Viral vectors are used for the delivery of genetical material into cells under in vivo and in vitro conditions. By now four main types of viral vectors have been developed: retroviruses, lentiviruses, adenoviruses and adeno-associated viruses. These viruses are extensively used in gene therapy – an innovative technique which allows modifying defective genes which might be a cause of a particular genetic disease. To treat such diseases scientists perform a transfer of the “correct” gene to the cell with a defective gene using viral vectors.
For the time being, gene therapy stands out as an advanced potential treatment of genetic or other irremediable diseases like malignancy or some viral infections. To perform gene therapy researchers have to extract patient’s samples, then transduce and modify them with the help of viral vectors and after that re-implant it in patients with the aim of correct the defective genetic information and treat a patient.
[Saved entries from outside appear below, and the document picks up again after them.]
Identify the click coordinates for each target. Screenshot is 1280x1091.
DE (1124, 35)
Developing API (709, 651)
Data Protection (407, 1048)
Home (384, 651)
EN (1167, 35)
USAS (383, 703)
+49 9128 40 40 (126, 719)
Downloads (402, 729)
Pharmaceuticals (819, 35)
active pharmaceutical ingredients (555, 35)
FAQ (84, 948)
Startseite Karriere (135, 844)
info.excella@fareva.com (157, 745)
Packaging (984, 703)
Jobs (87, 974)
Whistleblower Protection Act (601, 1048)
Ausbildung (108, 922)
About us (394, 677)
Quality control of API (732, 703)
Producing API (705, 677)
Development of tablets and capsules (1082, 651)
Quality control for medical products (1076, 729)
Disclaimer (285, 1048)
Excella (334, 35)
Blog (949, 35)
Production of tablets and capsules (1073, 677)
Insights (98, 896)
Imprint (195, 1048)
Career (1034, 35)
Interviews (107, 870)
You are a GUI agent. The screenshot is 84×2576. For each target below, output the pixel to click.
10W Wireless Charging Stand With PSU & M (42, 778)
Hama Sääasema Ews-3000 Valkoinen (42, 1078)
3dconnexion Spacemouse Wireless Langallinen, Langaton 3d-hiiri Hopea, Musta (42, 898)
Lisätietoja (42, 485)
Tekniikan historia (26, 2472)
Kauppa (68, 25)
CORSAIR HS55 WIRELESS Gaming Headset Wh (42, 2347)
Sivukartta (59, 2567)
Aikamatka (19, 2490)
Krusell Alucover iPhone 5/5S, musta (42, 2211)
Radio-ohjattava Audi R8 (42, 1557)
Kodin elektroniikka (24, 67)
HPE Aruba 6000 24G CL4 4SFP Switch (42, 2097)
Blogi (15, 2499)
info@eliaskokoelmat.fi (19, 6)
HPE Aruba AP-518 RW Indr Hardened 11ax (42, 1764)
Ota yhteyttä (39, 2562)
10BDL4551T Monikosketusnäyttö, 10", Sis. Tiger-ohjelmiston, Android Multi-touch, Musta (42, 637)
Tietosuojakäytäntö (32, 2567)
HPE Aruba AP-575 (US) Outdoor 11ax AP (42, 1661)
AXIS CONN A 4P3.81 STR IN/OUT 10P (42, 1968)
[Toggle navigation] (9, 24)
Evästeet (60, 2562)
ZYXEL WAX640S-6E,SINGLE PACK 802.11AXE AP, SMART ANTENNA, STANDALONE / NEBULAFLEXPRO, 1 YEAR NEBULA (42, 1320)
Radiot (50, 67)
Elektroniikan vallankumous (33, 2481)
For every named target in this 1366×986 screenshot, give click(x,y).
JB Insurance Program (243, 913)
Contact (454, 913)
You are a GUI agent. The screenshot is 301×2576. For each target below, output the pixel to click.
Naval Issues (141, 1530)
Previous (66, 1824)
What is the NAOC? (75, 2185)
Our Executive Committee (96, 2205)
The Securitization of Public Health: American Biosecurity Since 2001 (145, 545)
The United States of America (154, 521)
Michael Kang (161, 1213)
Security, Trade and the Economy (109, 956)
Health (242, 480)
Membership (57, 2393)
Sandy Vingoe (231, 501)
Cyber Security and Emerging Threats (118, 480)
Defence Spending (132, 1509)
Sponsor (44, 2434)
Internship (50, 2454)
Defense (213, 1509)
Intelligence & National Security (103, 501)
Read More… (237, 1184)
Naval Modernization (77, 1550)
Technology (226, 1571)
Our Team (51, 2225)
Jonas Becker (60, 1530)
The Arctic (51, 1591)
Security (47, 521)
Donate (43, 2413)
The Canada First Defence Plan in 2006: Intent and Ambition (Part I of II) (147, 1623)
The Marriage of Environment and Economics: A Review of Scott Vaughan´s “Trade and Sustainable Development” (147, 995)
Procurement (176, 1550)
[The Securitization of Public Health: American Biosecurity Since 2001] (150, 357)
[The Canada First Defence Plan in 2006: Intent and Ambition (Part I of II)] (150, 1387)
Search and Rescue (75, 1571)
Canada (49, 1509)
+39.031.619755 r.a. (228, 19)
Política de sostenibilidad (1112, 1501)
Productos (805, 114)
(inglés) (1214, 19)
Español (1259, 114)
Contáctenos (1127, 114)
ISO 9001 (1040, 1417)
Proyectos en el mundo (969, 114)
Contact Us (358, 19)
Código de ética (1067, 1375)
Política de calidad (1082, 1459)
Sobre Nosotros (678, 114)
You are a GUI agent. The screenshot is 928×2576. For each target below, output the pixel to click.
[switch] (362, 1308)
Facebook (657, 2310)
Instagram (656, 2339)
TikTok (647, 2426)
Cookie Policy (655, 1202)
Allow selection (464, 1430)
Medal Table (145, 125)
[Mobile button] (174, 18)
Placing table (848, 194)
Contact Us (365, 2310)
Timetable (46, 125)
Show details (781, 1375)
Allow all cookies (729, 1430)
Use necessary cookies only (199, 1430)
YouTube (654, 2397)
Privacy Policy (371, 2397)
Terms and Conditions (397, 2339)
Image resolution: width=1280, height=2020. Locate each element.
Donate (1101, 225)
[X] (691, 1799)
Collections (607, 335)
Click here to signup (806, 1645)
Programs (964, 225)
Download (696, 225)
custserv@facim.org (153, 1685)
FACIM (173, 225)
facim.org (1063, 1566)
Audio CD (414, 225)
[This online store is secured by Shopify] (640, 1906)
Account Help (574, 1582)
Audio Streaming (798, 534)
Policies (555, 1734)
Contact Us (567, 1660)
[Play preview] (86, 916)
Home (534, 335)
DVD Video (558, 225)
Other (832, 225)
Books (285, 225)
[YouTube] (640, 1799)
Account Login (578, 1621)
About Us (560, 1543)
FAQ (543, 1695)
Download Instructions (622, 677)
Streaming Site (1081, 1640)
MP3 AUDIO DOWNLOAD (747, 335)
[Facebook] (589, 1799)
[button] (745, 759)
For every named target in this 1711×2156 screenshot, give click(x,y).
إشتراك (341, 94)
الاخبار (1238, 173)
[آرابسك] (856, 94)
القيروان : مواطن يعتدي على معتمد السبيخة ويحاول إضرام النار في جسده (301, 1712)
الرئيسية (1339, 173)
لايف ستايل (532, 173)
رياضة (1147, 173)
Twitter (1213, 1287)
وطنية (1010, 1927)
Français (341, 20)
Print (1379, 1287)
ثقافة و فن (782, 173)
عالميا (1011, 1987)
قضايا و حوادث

Due to the growing interest in the potential of gene therapy, the development and use of viral vectors is becoming more and more widespread all over the globe. There are two different methods for making viral vectors: scale-out of adherent-cell systems based on 2D planar technologies and scale-up of 3D suspension cell cultures in stirred-tank bioreactors. While manufacturing viral vectors scientists also have to generate and maintain cell lines and then perform cell transfection with plasmids to get viral vectors.
Researchers suggest that new viral vectors and possible ways of implementation of gene therapy will be discovered in years to come. What’s more, using such innovative technologies as massive parallel sequencing will help to enhance this process. However, there are some factors such as government regulations which may delay getting the approval of these products. Firstly, the manufactures of viral vectors have to undergo critical raw material control. The biggest regulators such as FDA, EMA, and PMDA have already published some regulatory guidelines for manufacturing of vectors. Moreover, all laboratory stages must be performed in compliance with good laboratory practice (GLP).